— START Material supplied —

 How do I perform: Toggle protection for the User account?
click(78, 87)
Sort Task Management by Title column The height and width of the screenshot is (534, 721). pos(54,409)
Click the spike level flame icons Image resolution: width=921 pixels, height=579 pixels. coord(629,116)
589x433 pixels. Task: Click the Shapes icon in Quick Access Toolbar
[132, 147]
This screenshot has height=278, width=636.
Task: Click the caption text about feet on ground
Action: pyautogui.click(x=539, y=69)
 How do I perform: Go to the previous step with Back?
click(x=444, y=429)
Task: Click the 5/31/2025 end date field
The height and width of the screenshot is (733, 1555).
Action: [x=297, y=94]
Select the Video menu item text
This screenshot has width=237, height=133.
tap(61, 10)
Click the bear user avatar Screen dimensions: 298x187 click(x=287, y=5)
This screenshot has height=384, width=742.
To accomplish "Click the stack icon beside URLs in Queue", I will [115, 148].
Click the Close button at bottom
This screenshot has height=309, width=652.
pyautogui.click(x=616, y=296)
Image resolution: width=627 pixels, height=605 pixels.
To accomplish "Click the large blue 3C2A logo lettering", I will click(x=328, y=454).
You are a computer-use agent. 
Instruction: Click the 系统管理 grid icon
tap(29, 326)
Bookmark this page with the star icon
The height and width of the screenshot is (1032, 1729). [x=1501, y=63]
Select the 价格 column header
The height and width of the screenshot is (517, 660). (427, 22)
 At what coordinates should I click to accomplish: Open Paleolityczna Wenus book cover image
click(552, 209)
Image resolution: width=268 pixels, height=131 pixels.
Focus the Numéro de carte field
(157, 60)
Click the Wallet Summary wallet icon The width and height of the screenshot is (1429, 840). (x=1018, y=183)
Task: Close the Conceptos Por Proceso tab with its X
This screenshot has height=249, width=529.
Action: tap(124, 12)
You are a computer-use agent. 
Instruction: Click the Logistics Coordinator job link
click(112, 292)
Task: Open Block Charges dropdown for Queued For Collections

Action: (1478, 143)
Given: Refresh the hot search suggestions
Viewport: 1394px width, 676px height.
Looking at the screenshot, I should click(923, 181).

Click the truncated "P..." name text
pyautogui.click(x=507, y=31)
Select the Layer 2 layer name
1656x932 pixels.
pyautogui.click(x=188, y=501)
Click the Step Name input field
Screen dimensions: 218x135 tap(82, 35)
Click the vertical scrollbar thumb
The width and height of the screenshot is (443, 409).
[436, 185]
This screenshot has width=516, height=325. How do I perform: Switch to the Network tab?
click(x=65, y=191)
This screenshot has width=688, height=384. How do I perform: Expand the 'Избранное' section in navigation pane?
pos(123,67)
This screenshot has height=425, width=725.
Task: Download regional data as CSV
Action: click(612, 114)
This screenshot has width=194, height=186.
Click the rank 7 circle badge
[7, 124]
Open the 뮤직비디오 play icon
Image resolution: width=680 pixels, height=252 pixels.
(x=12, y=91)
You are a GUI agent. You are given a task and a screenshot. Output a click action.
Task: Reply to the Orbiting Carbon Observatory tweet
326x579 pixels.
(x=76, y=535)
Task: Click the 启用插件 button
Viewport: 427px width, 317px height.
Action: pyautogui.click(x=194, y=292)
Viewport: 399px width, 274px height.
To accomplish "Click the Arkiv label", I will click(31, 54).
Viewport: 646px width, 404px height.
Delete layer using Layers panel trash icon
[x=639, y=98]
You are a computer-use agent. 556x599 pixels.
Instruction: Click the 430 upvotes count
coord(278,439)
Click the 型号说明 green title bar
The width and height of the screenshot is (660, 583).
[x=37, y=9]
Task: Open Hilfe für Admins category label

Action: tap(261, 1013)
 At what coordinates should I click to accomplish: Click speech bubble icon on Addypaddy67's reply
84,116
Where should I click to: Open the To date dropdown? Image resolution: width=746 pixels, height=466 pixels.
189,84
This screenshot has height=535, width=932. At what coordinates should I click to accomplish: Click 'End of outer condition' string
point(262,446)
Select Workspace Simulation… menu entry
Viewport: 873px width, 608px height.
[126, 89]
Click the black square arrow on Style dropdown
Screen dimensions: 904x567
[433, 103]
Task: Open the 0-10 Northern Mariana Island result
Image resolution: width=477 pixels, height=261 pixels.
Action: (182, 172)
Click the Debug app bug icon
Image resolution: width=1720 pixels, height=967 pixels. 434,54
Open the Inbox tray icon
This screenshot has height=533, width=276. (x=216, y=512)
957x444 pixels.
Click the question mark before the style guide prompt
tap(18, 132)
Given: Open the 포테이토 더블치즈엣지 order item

— END Material supplied —

◆ Directions for this task ◆
How many lines in the entries above contain the string "field"? Reply with the number only.

◆ Complete response ◆
3